TASK BRIEF: Search the records for the word "will" and pick out every line that has it.

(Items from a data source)
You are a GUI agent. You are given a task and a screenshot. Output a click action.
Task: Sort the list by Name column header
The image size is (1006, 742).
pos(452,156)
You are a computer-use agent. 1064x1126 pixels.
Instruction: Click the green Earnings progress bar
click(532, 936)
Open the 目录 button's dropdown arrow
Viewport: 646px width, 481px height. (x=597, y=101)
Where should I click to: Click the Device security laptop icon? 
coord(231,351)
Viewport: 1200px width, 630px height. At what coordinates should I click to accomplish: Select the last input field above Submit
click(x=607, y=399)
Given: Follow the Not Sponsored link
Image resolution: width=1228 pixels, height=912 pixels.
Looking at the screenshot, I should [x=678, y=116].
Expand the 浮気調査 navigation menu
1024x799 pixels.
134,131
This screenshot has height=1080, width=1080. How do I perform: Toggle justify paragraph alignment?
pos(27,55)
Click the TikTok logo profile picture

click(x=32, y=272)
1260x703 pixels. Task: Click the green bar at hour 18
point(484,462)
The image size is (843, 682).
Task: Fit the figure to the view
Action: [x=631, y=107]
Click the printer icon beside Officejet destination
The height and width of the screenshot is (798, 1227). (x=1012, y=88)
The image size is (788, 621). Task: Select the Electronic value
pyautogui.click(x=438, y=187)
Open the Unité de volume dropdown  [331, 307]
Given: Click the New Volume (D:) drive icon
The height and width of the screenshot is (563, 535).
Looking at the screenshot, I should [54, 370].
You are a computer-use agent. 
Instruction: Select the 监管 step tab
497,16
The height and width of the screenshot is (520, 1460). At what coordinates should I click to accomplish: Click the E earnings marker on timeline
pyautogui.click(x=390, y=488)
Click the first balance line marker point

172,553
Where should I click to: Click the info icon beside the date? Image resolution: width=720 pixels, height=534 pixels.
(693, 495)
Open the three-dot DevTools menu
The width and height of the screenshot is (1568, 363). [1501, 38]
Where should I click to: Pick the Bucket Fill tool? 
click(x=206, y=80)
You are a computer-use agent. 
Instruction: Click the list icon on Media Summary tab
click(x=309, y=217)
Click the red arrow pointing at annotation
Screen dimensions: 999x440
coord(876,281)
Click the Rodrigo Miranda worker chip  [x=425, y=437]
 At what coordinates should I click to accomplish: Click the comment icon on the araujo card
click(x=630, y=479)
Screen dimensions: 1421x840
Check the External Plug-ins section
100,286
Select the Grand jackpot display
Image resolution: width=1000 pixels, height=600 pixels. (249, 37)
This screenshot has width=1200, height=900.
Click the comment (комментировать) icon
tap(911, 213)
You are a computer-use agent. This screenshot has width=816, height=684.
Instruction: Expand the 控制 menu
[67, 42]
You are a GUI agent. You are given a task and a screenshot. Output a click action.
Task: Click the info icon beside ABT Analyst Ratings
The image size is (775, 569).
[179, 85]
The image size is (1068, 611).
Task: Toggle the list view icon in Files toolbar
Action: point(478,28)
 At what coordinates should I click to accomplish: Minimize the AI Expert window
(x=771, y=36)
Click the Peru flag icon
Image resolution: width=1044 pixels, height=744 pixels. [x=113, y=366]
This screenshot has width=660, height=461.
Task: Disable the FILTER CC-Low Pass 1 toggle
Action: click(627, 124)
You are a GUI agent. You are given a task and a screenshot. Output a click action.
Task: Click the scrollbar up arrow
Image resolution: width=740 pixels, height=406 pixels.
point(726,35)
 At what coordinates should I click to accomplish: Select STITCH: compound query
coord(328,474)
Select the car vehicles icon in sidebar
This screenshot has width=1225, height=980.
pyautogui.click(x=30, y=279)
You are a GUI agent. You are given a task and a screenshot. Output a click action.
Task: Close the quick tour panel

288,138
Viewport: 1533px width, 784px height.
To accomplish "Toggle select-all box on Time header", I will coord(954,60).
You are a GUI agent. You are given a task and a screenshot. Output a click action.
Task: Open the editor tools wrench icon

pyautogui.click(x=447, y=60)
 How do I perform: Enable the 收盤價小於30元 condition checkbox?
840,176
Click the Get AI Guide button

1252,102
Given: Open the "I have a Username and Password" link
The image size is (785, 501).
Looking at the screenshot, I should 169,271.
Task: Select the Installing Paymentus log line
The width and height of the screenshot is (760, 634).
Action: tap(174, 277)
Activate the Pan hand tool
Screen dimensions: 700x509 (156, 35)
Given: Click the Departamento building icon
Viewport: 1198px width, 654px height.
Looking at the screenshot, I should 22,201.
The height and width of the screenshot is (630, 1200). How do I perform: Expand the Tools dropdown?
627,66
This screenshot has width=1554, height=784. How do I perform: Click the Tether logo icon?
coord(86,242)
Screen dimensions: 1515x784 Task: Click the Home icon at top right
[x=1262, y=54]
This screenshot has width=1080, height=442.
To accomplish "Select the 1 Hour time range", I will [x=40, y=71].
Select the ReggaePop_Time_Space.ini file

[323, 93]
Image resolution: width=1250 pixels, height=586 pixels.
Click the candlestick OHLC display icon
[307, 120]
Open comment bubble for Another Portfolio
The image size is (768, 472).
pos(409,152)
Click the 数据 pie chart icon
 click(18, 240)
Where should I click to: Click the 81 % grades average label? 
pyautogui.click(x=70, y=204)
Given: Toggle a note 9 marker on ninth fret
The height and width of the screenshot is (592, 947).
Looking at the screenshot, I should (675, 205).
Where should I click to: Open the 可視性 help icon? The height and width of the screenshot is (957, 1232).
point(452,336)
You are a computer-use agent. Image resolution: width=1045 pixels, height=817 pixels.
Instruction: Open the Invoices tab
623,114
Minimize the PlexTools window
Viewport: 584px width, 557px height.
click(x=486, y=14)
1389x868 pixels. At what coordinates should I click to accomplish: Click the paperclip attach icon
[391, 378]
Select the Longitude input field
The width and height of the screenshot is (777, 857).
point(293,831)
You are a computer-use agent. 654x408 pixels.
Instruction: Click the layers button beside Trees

YOUR RESPONSE:
To accomplish "Toggle select-all box on Time header", I will coord(954,60).
To accomplish "Select the 1 Hour time range", I will [x=40, y=71].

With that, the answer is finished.